President Nana Addo Dankwa Akufo-Addo in March this year announced the 50 percent basic allowance pay rise for the health workers for the months of April, May, and June as part of Ghana's COVID-19 response package.

The package was, extended for three additional months as Ghana continues to battle the respiratory disease which has infected more than 17,000 people in the country.

In one of his televised addresses, Nana Addo, categorising who a frontline health worker has been difficult, said "I have been assured that they have been resolved and payments will be effected from the end of June."

The President also announced a daily allowance of GH¢150 to all contact tracers.

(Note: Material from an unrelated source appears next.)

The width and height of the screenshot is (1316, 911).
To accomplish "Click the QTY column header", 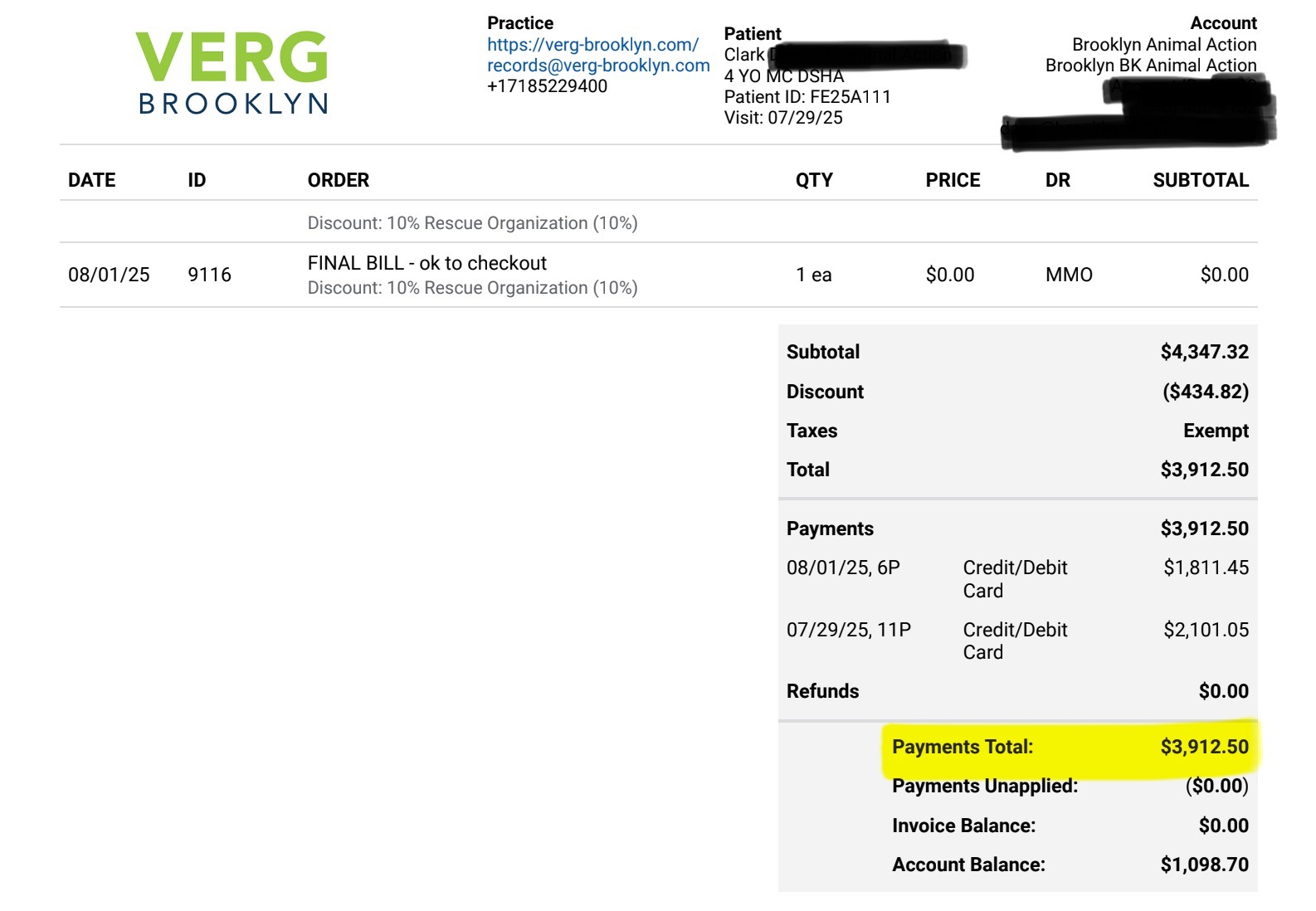I will (814, 180).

READ MORE: Nana Addo and family tested negative for COVID-19; all frontline personnel being tested

Kwaku Agyeman-Manu in an interview with Citi News said it has started paying allowances to the frontline health workers.

He said "We had meetings with the Christian hospitals, the quasi institutions, and every terrain of the hospital sector. We met with their leaders and the associations as well, and they were demanding that we should pay them. We told them that we didn't even have the budget to go that far so we asked them to bring in a list of those that were at the forefront of fighting the disease because in some places we haven't encountered any COVID case in some facilities, meaning they are not frontline persons."

"And that is what has delayed the payment, but we have started paying and we have even presented a document to Parliament to tell them how we are managing it. I know for sure that not all will be satisfied but we are still dialoguing and engaging them. From time to time we see new groups coming up, even those who buried the few that have died are also coming in with demands," he added.